Siang tadi saat jam istirahat, saya mampir sebentar ke kedai yang menjual puding, jus dan salad.
Udah agak lama juga gak ngerasain produk homemade mereka yang alhamdulillaah cocok di lidah saya.
Saya pindai freezer, mencari puding varian coklat yang jadi kesukaan. Alhamdulillah, masih ada satu cup di rak paling bawah.
Saya ambil dan bawa ke kasir sembari mengeluarkan selembar hijau dua puluhan, tetapi mata masih melirik ke freezer yang memang dekat dengan kasir. Pengen salad buah juga nii.
Jadilah saya ambil satu cup dari rak. Saya buka dompet kembali mencari pecahan 7000. Ternyata uangnya nggak cukup, kurang seribu. Mau saya tukar dengan lembaran biru, tapi kasir yang juga ownernya menolak.
"Gapapa," katanya, sementara saya masih mengorek-ngorek dompet yang tebal lebih karena kertas entah apa aja. (Woyy, buka rahasia pula! 😆)
Baiklah. Alhamdulillah. Barakallah. Semoga Allah membalas seribu rupiah itu berkali-kali lipatnya.

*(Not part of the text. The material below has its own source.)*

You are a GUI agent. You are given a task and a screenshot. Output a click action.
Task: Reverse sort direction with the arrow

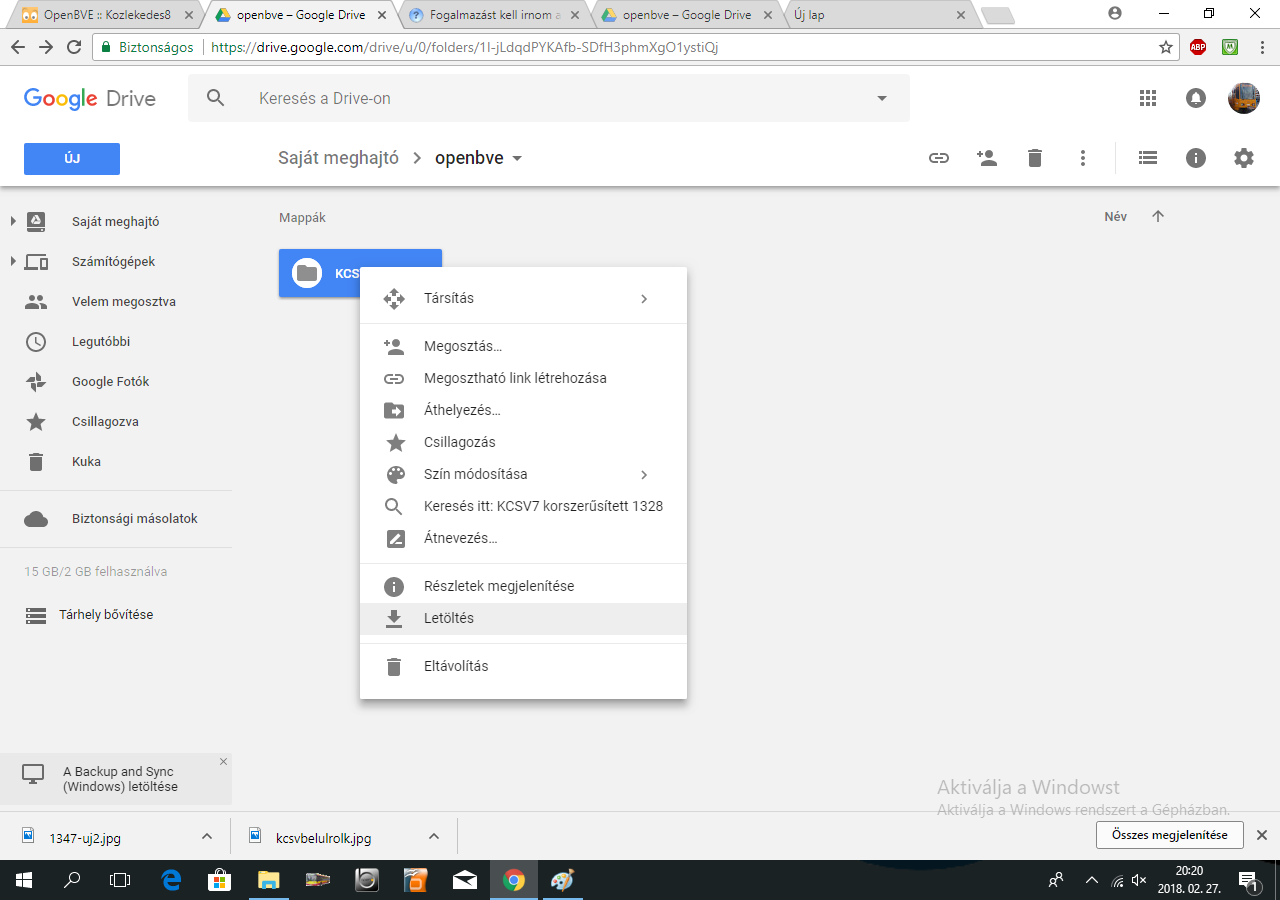(x=1158, y=217)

Saya senang menemukan pedagang yang nggak perhitungan seperti ini. Memang benar, ketika kita menghargai uang kecil semisal nominal seribu rupiah, jika dikumpulkan sebanyak 100 lembar atau keping, tentu powernya sama dengan selembar merah dua tokoh proklamator.
Tapi di sisi lain, ketika kita nggak pelit dengan si kecil ini, bukan mustahil kita akan mendapatkan berkali lipatnya. Karena pembeli yang senang tentu akan kembali, hingga terjadilah repeat order alias pembelian yang berulang.
Di sisi lain, ada juga pedagang yang 500 rupiah pun nggak boleh kurang, pelitnya setengah mati. Tapi ketika lima ratus kita lebih di dia, oke-oke aja tuh. Dan besoknya kita malas beli lagi di dia.
Seribu rupiah bisa menjadi berkah dan sebaliknya, tergantung dari cara kita menyikapinya.
Ngomong-ngomong, ada yang tau nggak misteri dari kancing Pattimura yang dilingkari?